Sometime, when your mother is stronger, you can take up your life again
and go to school--as you meant to live--can't you?"
"That can never be now. If you take the farm or not, I must bide on here
in the old way. I must take up the life my mother lived and my
grandmother, and hers before her. It is mine, forever, to live it that
way--or die."
"Why do you talk so?"
"God knows, but I can't tell you. Thank you, suh. I will be right glad
to rent you the farm. I'd a heap rather you had it than any one else I
ever knew, for we care more for it than you would guess, but for the
rest--no. I must bide and work till I die; only maybe I can save little
Hoyle and give him a chance to learn something, for he never could
work--being like he is."
Thryng's eyes danced with joy as he regarded her. "Hoyle is not going to
be always as he is, and he shall have the chance to learn something
also. Look up, Miss Cassandra, look squarely into my eyes and laugh. Be
happy, Miss Cassandra, and laugh. I say it."
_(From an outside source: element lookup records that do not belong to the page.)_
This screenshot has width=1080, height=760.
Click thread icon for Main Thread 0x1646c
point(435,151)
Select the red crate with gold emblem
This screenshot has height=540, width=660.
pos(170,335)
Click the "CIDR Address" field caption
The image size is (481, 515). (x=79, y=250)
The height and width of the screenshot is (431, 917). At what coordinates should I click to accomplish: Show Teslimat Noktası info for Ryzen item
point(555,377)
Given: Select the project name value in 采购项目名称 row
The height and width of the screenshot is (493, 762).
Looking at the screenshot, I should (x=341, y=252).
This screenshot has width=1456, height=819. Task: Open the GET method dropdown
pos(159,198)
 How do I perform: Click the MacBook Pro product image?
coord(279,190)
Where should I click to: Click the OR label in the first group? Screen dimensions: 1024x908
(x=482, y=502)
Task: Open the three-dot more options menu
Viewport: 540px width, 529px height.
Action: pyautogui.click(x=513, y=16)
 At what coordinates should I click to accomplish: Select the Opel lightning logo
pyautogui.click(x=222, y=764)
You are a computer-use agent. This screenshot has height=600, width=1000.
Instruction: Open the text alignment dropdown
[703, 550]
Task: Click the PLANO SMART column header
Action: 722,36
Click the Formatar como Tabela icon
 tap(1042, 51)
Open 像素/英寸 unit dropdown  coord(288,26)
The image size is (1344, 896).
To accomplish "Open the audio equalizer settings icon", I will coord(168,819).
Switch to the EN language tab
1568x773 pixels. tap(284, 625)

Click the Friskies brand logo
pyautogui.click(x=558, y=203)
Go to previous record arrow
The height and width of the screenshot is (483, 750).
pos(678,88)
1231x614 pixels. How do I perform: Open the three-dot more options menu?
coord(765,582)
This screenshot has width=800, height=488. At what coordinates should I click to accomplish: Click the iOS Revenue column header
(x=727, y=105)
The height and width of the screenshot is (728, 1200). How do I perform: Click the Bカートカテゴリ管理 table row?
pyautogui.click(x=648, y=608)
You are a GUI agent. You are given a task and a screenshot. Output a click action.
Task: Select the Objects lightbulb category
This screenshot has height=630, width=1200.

She laughed softly then. She could not help it.
"Wasn't that what the 'Voices' were saying last night when you
followed?"
"Yes, yes. They seemed like they were calling, 'Hope, hope,' but they
were not the real 'Voices.' You made it."
"Yes, I made it; and I was truly calling that to you. And you replied;
you came to me."
"Ah, but that is different from the 'Voices' she heard."
"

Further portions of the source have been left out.